At 2:27 a.m., Boelter rang the doorbell of another lawmaker’s residence in Maple Grove, but no one was home. He then moved on to to another lawmaker’s home in New Hope, where he encountered a local police officer who was doing a wellness check prompted by the attack on Hoffman. Per the Star Tribune:

Thompson said the officer pulled up on Boelter in his police-style SUV and assumed he had been dispatched to the scene to perform a wellness check. When the officer asked Boelter what he was doing, he simply stared straight ahead, Thompson said. The New Hope police officer then left Boelter to continue on with the wellness check.

Boelter then allegedly went to the home of Melissa and Paul Hortman in Brooklyn Park, arriving right before local police officers showed up to conduct a proactive wellness check. After they confronted him and opened fire, Boelter was able to flee on foot during the resulting chaos.

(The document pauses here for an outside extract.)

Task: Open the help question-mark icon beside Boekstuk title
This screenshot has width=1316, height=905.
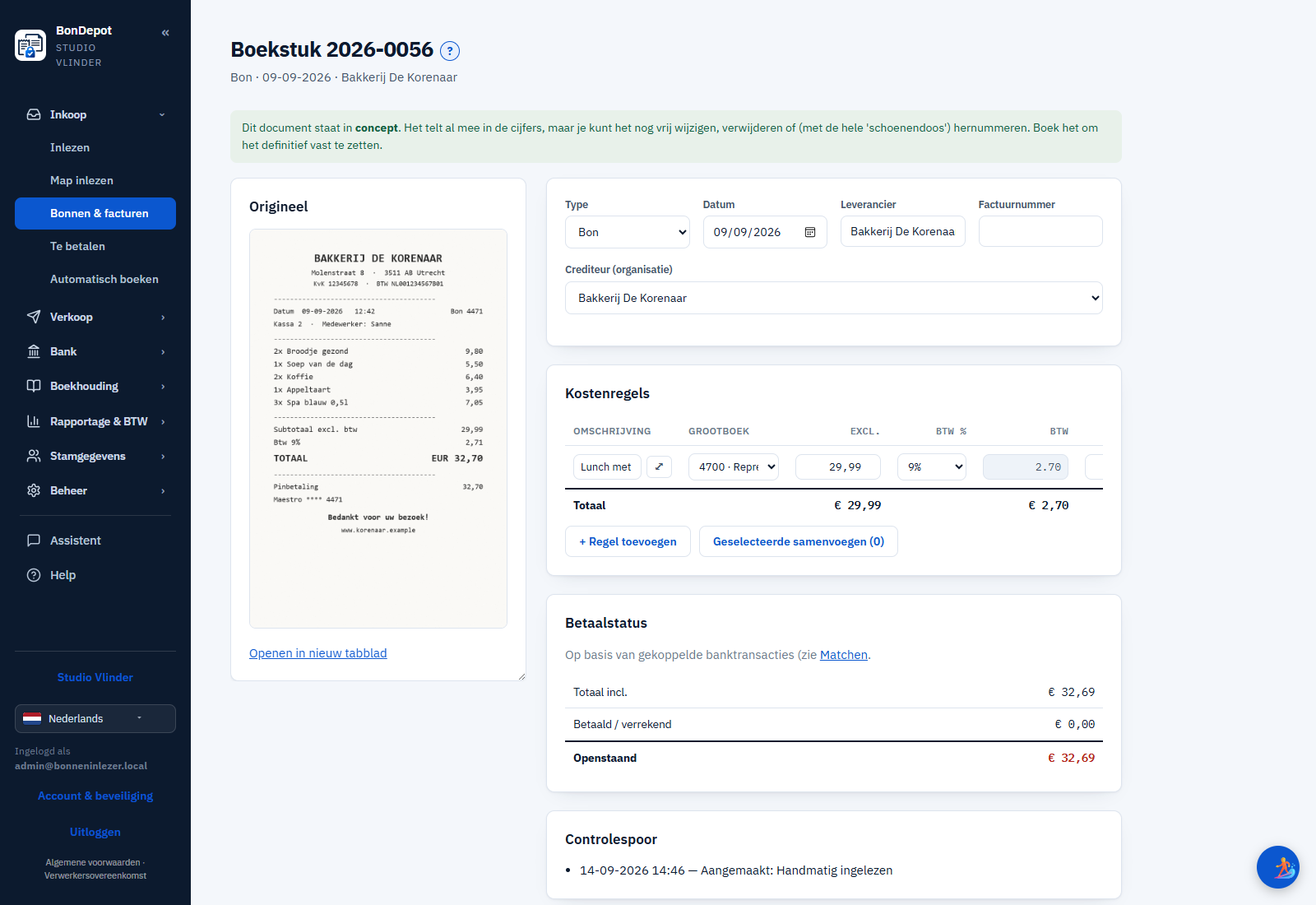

Afterward, according to federal prosecutors, Boelter paid a stranger cash for their car and an e-bike, then drove the vehicle to near his home in Green Isle, where he abandoned it, leaving a handwritten confession inside. Police say that Boelter was captured by a neighbor’s trail camera on Sunday night, and authorities soon found him crawling in a nearby field and arrested him.

Federal prosecutors say that hours after the attack, Boelter texted his wife that “Dad went to war last night” but said “I don’t wanna say more because I don’t wanna implicate anybody.” He also apologized to her “for this situation” and warned her that “there’s gonna be some people coming to the house armed and trigger-happy and I don’t want you guys around.”

She apparently fled the house. On Saturday morning, police stopped Boelter’s wife in her car nearly an hour from their home. She was traveling with their two children and had two handguns, $10,000 in cash, and the family’s passports in the vehicle. No charges have been announced against her.